Set down, character for character, everything in the records below from the line holding "You are a GUI" down to the line holding "This screenshot has height=896, width=1348.", and no other line.

> Records for processing
= = =

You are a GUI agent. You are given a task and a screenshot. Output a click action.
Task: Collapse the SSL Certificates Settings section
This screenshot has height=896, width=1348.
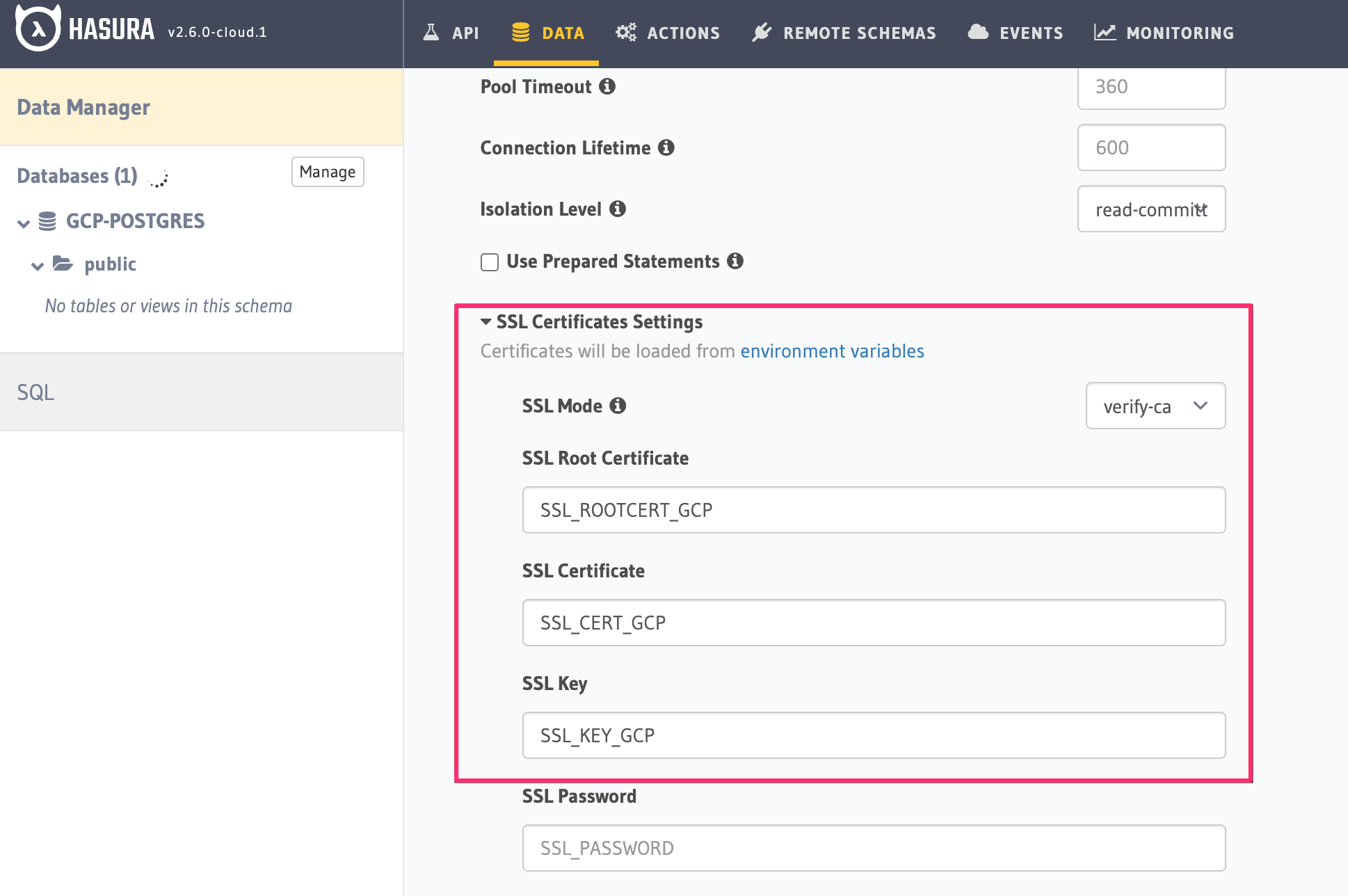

= = =

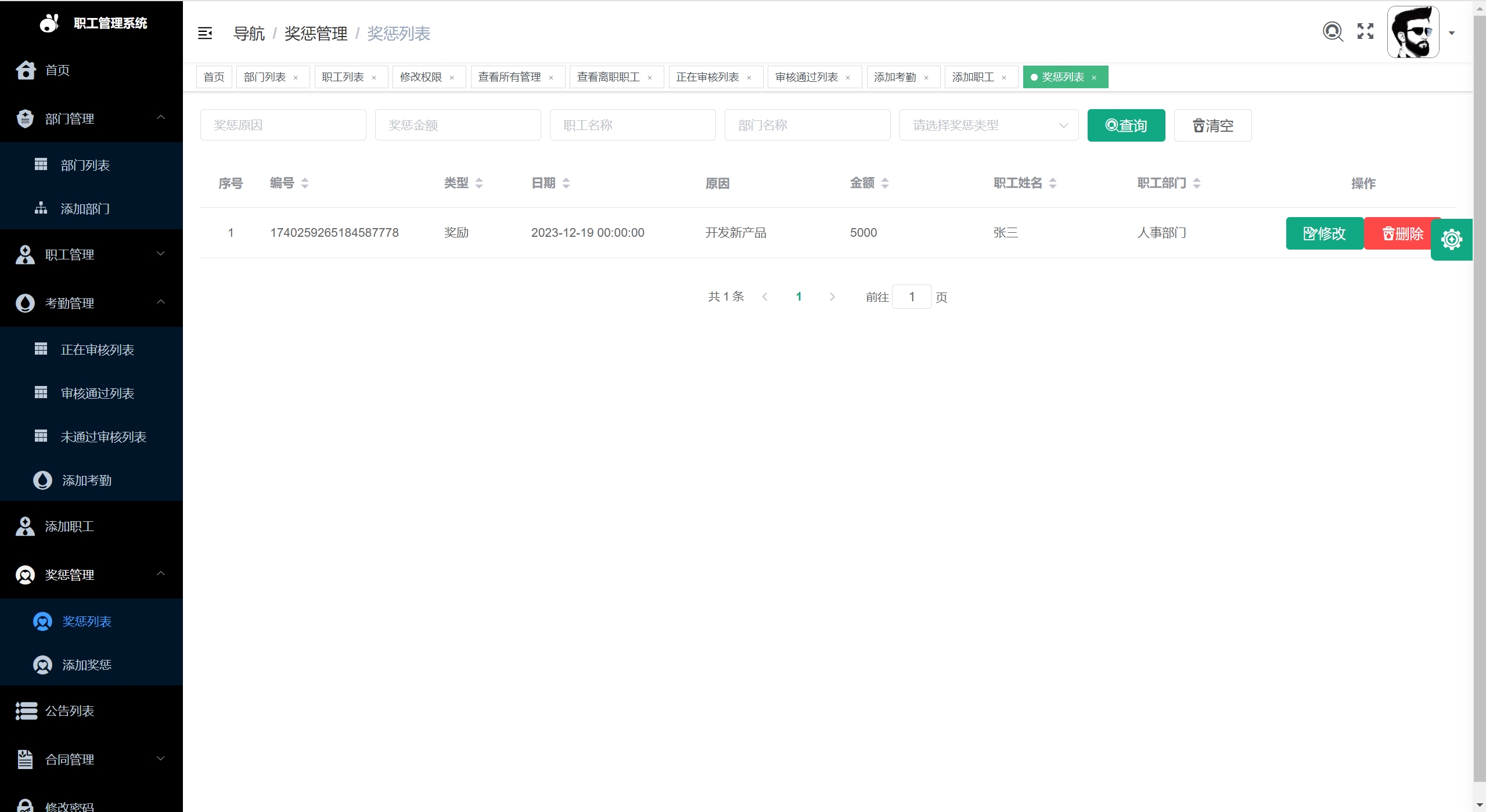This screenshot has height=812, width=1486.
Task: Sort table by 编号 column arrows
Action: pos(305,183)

= = =

> Task result
You are a GUI agent. You are given a task and a screenshot. Output a click action.
Task: Collapse the SSL Certificates Settings section
This screenshot has height=896, width=1348.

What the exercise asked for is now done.